For gastroduodenal Crohn’s disease, which is indeed quite rare, the symptoms of pain, nausea, vomiting and weight loss with studies to confirm upper GI Crohn’s disease with complications, as you see here, in obstruction, fistula and hemorrhage. The surgery for gastroduodenal Crohn’s disease is fortunately rare but consists really of only bypass and strictureplasty. Resection is reserved for only the worst situations.
What about disease-free margins in small-bowel Crohn’s disease? Just briefly, there are studies that show with normal and disease margins no difference in the rate of cumulative recurrence rate over an eight year period of time. This was published many years ago now, in 1983. In work from our own institution we would say that gross residual disease, in the orange line, has a much higher rate of recurrence than in the overall group of patients without gross residual disease. So what our practice is - at least mine is - is to approach the patient with small-bowel Crohn’s disease, resect that to non-diseased margins and do the anastomosis. If indeed the pathologist tells us that the margin is involved, I’ll go back slightly again - maybe 2 or 3 more centimeters - and do the anastomosis at that level. But I will not resect and resect apparently normal bowel if the disease margin is … if the margin is microscopically diseased only. Perhaps I can answer questions about that in a few minutes.

## Task set
**A)** Decide whether each statement agrees with the Crohn's disease surgery passage, answering yes or no and quoting the deciding words: (i) Resection is the usual operation for gastroduodenal Crohn's disease. (ii) Work from the speaker's institution linked gross residual disease to a higher recurrence rate. (iii) When the pathologist reports an involved margin, the speaker goes back about 2 or 3 more centimeters before the anastomosis.
**B)** Write a few more sentences continuing the Crohn's disease surgery passage, starting after its last sentence.
The rows have nothing to do with the Crohn's disease surgery passage.

## Given entries

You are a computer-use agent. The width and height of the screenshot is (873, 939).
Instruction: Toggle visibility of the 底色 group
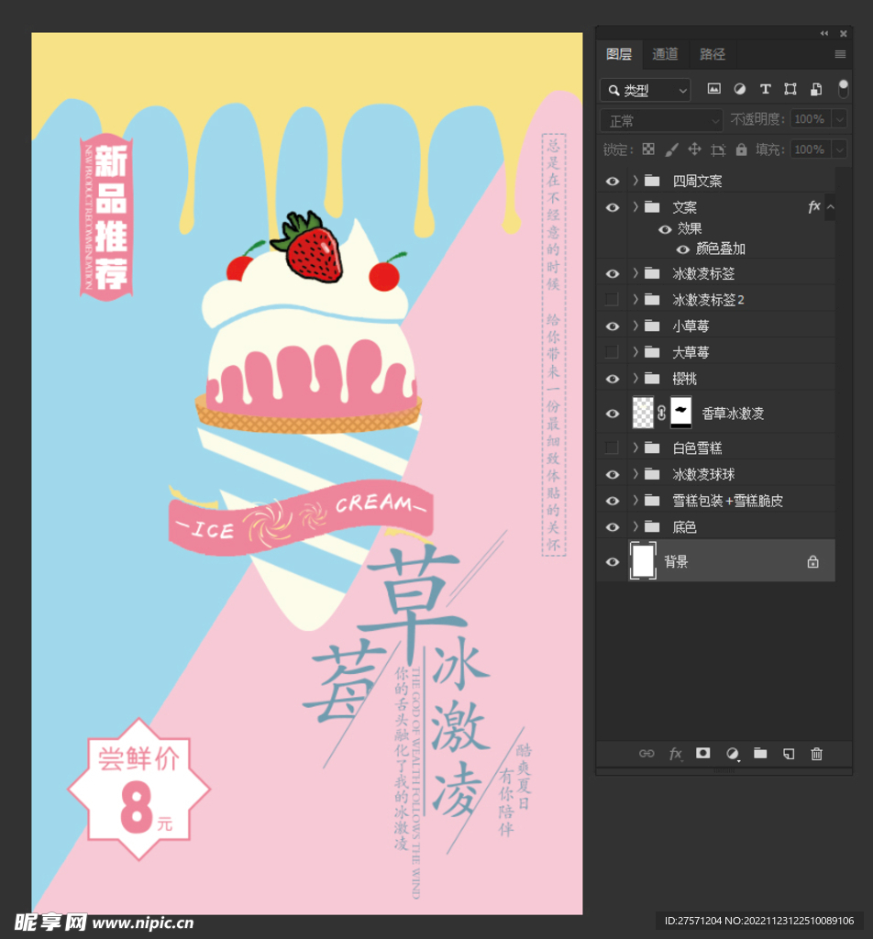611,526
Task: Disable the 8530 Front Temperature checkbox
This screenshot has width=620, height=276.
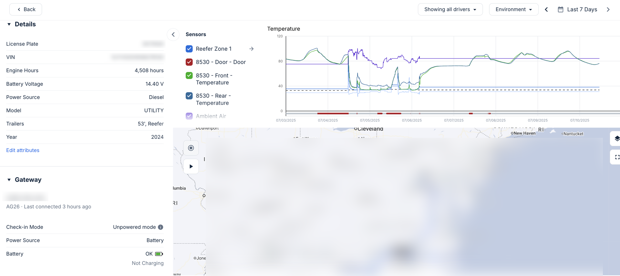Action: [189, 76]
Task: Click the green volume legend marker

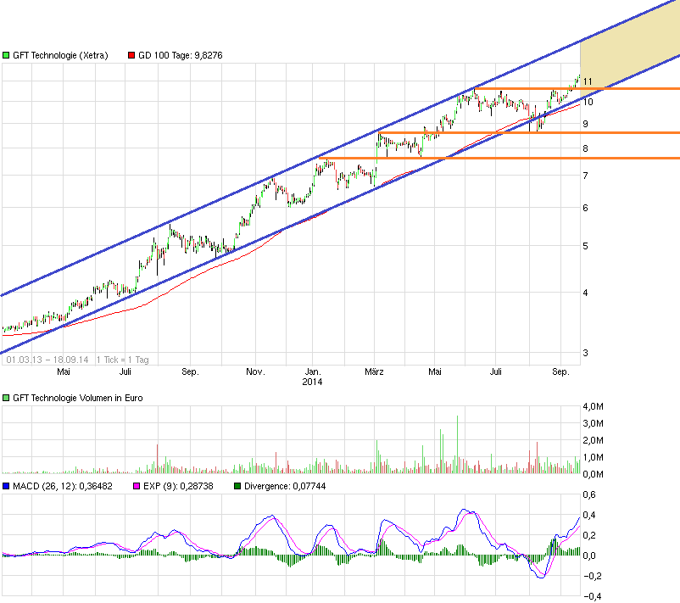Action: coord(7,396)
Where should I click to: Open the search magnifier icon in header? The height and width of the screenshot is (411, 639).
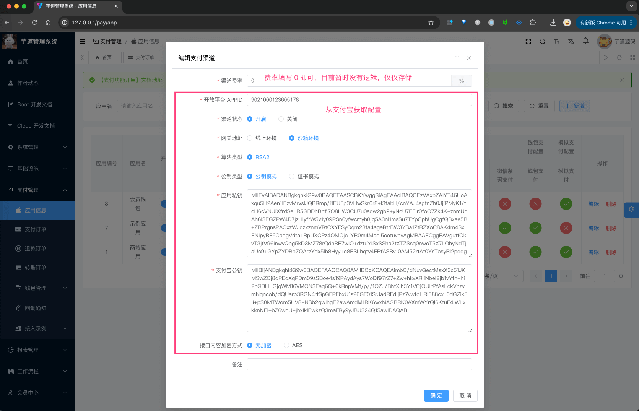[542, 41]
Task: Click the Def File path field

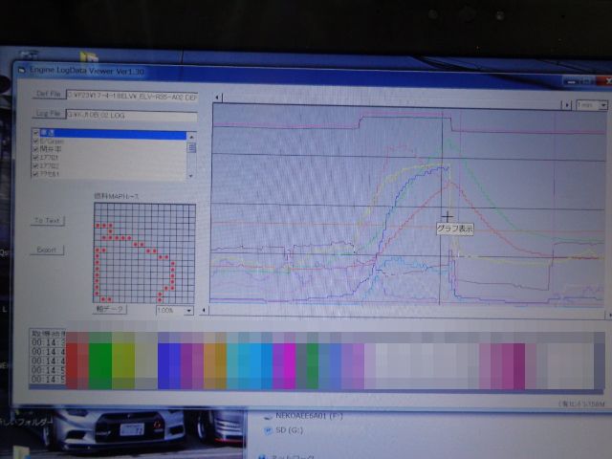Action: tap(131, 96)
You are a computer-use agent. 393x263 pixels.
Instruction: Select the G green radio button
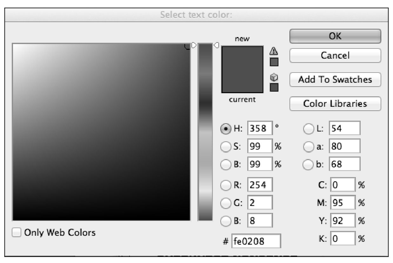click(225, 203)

...

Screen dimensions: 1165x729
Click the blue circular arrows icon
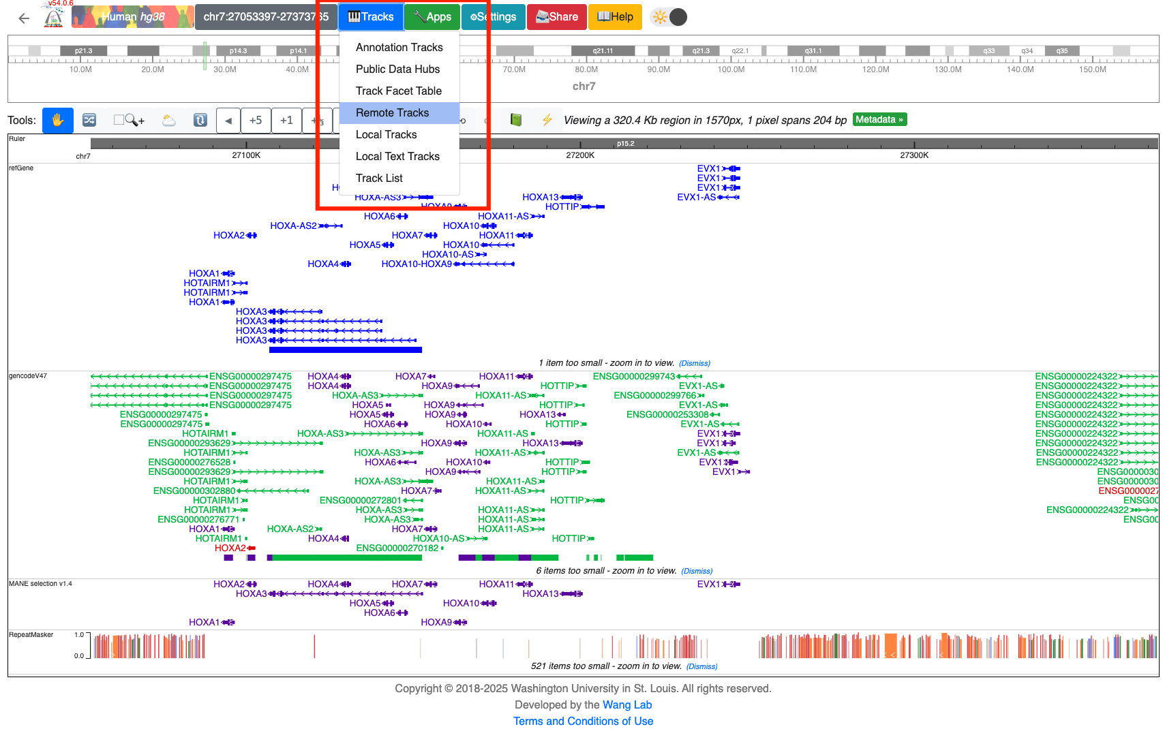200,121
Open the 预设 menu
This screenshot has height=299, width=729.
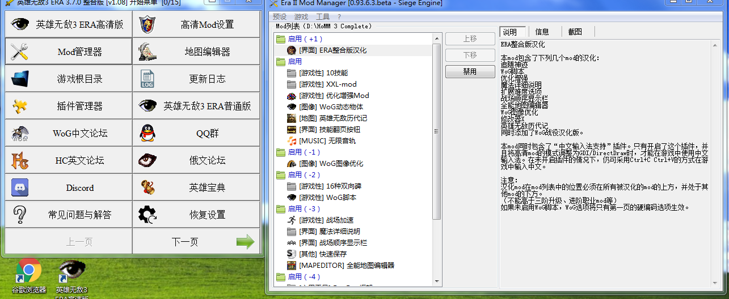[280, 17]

---

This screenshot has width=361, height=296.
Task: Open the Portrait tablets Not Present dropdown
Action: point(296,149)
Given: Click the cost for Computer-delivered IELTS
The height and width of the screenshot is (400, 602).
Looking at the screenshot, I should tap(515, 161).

## Responses to the tasks
**A)**
(i) No: "Resection is reserved for only the worst situations."
(ii) Yes: "gross residual disease, in the orange line, has a much higher rate of recurrence than in the overall group of patients without gross residual disease."
(iii) Yes: "I’ll go back slightly again - maybe 2 or 3 more centimeters - and do the anastomosis at that level."

**B)**
What about strictureplasty? I think all of you have surgeons who are interested in doing strictureplasty on patients. The rationale for strictureplasty, at least in their minds, is shown here. That indeed the disease involves the whole intestine. It is obviously impossible to cure Crohn’s disease by mere excision alone, and all diseased bowel does not need excision. So if the main problems the patients are having are stenotic in nature, then these can be relieved usually without excising the bowel. In this slide I will show you pretty much the originators or the popularizers of this operation. He was Alexander Williams in a 1985 publication showing a complication rate of about 14% and a symptom recurrence rate of 40% in patients who underwent strictureplasty. The Fazio group published a large group of patients, and our group here at the bottom showing the same preoperative complication rate and only 20% of the patients having recurrent symptoms. So strictureplasty is a definite option for patients with stenotic complications of small-bowel Crohn’s disease.